How to explain the crappy state of federal IT security? And more importantly what to do about it? Zach Goldfarb's piece in The Washington Post today suggests some answers to both those questions.
Why are federal agencies seeing so many breaches? First, because they are under almost constant attack. Second, because data security has never been given its due under the Bush Administration.
Almost all agencies lack department-wide security programs. Such programs provide "a framework and continuing cycle of activities for managing risk, developing security policies, assigning responsibilities, and monitoring the adequacy of the entity's computer-related control," Gregory Wilshusen, GAO director of information security, told Congress in March.
Bruce Brody, a former VA and Energy chief information-security officer, said agencies cherish decentralization, but "in the case of information technology, it creates fragmentation. It creates inefficiencies."
Paul Kurtz, who worked in the White House on cybersecurity, said that senior agency officials had the attitude that they "had much better things to do with my job" than work on information security.
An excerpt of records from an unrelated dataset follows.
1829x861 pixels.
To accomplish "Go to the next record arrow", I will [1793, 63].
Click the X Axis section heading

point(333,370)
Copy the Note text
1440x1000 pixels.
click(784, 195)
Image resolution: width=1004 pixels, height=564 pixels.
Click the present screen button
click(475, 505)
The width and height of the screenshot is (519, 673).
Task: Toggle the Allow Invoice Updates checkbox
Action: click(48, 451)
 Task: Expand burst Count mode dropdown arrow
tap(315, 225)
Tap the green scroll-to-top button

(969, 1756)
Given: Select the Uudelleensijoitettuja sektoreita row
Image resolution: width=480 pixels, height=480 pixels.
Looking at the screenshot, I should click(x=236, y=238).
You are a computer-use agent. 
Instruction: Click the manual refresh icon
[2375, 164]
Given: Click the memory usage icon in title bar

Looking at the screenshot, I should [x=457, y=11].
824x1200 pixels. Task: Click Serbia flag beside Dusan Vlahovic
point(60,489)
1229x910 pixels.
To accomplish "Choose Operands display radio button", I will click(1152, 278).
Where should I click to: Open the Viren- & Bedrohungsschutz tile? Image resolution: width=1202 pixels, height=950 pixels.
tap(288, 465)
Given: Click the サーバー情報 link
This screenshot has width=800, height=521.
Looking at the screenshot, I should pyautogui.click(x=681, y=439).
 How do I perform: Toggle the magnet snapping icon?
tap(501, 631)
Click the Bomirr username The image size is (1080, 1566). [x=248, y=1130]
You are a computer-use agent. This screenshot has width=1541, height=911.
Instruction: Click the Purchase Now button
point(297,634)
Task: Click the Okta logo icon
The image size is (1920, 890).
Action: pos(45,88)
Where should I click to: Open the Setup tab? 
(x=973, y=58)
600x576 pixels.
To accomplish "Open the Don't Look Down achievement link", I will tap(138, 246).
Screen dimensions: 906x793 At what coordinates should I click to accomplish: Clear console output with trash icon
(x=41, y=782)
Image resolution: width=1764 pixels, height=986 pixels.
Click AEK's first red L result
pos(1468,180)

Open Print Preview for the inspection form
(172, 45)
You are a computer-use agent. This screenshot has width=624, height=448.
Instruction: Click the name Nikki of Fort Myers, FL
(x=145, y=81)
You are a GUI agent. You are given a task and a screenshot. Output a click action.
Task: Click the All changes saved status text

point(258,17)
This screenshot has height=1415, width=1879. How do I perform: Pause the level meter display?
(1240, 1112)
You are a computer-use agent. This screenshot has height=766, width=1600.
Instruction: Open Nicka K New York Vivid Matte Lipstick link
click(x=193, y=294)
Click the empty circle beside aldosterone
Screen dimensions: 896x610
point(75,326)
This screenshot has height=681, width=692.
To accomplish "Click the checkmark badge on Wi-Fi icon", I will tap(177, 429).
So how to push the octopus of many decentralized agencies into a state of robust security? It might come down to criminal sanctions, suggested Rep. Tom Davis (R-Va.), chairman of the House Government Reform Committee.
"If you don't accomplish your current mission, you know you're going to get dinged. If you don't accomplish this security thing, there's only an outside chance you'll have a data security breach" that garners attention.
Davis said he worries about a kind of cyber Pearl Harbor, and the Pentagon noted in a statement that potential adversaries, realizing the United States's overbearing military might, "see cyber attacks as an inexpensive means of leveling that battlefield." It added, "These asymmetrical threats are real and the results of insecurity are potentially catastrophic."
Davis and OMB's Johnson said federal overseers need to hold accountable federal officials who fail to take the necessary steps to safeguard systems. Davis suggested that criminal penalties may be necessary.